[Pixel coordinate grounding data]
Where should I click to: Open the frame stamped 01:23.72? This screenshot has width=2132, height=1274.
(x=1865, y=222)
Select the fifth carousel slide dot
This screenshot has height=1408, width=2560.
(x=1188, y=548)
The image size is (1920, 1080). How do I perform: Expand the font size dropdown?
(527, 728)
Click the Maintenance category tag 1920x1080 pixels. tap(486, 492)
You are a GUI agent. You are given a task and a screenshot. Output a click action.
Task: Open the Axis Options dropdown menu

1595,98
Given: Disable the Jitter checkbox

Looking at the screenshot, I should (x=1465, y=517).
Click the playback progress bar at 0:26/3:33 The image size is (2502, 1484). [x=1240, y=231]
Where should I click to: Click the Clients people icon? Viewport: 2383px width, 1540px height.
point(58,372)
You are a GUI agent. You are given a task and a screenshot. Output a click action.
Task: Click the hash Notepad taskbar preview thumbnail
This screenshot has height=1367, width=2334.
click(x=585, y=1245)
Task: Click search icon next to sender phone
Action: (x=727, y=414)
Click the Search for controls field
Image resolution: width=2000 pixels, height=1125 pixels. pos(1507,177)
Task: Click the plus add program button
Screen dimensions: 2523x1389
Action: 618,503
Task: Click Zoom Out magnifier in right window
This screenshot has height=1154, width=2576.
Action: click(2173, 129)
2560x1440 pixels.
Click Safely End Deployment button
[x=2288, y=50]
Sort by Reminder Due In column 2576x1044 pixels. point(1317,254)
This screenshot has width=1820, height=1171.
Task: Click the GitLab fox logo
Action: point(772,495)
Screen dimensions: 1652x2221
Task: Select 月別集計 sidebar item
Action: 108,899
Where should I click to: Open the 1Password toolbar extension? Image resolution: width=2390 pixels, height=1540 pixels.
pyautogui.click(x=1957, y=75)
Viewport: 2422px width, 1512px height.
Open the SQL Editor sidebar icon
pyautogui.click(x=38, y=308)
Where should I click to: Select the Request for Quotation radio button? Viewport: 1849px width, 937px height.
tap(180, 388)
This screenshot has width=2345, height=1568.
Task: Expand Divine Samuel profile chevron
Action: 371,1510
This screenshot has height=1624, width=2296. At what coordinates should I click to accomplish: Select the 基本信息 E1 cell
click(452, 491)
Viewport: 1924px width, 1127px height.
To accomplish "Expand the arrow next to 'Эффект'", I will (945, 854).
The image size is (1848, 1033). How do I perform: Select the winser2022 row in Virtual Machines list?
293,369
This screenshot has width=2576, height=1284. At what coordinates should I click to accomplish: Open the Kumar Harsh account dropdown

_WORK REQUIRED_: Repeat each line of the data exactly, missing none.

_COMPLETED TASK_:
Where should I click to: Open the frame stamped 01:23.72? This screenshot has width=2132, height=1274.
(x=1865, y=222)
Select the fifth carousel slide dot
This screenshot has height=1408, width=2560.
(x=1188, y=548)
The image size is (1920, 1080). How do I perform: Expand the font size dropdown?
(527, 728)
Click the Maintenance category tag 1920x1080 pixels. tap(486, 492)
You are a GUI agent. You are given a task and a screenshot. Output a click action.
Task: Open the Axis Options dropdown menu

1595,98
Given: Disable the Jitter checkbox

Looking at the screenshot, I should (x=1465, y=517).
Click the playback progress bar at 0:26/3:33 The image size is (2502, 1484). [x=1240, y=231]
Where should I click to: Click the Clients people icon? Viewport: 2383px width, 1540px height.
point(58,372)
You are a GUI agent. You are given a task and a screenshot. Output a click action.
Task: Click the hash Notepad taskbar preview thumbnail
This screenshot has height=1367, width=2334.
click(x=585, y=1245)
Task: Click search icon next to sender phone
Action: (x=727, y=414)
Click the Search for controls field
Image resolution: width=2000 pixels, height=1125 pixels. pos(1507,177)
Task: Click the plus add program button
Screen dimensions: 2523x1389
Action: 618,503
Task: Click Zoom Out magnifier in right window
This screenshot has height=1154, width=2576.
Action: click(2173, 129)
2560x1440 pixels.
Click Safely End Deployment button
[x=2288, y=50]
Sort by Reminder Due In column 2576x1044 pixels. point(1317,254)
This screenshot has width=1820, height=1171.
Task: Click the GitLab fox logo
Action: point(772,495)
Screen dimensions: 1652x2221
Task: Select 月別集計 sidebar item
Action: 108,899
Where should I click to: Open the 1Password toolbar extension? Image resolution: width=2390 pixels, height=1540 pixels.
pyautogui.click(x=1957, y=75)
Viewport: 2422px width, 1512px height.
Open the SQL Editor sidebar icon
pyautogui.click(x=38, y=308)
Where should I click to: Select the Request for Quotation radio button? Viewport: 1849px width, 937px height.
tap(180, 388)
This screenshot has width=2345, height=1568.
Task: Expand Divine Samuel profile chevron
Action: 371,1510
This screenshot has height=1624, width=2296. At what coordinates should I click to accomplish: Select the 基本信息 E1 cell
click(452, 491)
Viewport: 1924px width, 1127px height.
To accomplish "Expand the arrow next to 'Эффект'", I will (945, 854).
The image size is (1848, 1033). How do I perform: Select the winser2022 row in Virtual Machines list?
293,369
This screenshot has width=2576, height=1284. At what coordinates should I click to accomplish: Open the Kumar Harsh account dropdown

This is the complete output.